What is needed => A complete answer includes every line below with the word "computer".

Collected data
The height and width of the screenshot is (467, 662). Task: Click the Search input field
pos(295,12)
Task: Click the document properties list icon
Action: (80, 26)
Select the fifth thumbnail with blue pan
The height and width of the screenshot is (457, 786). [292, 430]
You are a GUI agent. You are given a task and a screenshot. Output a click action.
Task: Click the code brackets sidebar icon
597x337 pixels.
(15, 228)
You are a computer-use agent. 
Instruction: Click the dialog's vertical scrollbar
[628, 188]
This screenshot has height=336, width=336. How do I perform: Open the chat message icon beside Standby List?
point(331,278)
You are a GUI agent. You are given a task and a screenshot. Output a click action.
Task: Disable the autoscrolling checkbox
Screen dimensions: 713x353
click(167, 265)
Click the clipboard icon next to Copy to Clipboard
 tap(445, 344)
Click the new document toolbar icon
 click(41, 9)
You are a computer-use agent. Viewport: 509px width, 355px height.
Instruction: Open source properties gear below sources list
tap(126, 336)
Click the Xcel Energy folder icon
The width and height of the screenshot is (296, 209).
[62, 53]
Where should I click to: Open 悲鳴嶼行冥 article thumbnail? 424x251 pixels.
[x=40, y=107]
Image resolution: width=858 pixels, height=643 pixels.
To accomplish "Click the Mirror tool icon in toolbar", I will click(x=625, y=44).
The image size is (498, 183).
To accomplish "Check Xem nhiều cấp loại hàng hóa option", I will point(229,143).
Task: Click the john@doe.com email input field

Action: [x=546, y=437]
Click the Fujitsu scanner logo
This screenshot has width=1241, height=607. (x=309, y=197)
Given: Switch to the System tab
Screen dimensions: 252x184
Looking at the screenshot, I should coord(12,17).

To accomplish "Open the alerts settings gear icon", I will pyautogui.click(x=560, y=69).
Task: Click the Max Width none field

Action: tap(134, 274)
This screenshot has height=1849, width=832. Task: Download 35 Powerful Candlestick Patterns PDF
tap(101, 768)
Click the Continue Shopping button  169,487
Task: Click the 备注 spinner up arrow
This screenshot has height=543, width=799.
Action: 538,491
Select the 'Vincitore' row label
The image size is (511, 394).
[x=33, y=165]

Result of this exercise =>
You are a computer-use agent. 
You are a computer-use agent. Viewport: 509px width, 355px height.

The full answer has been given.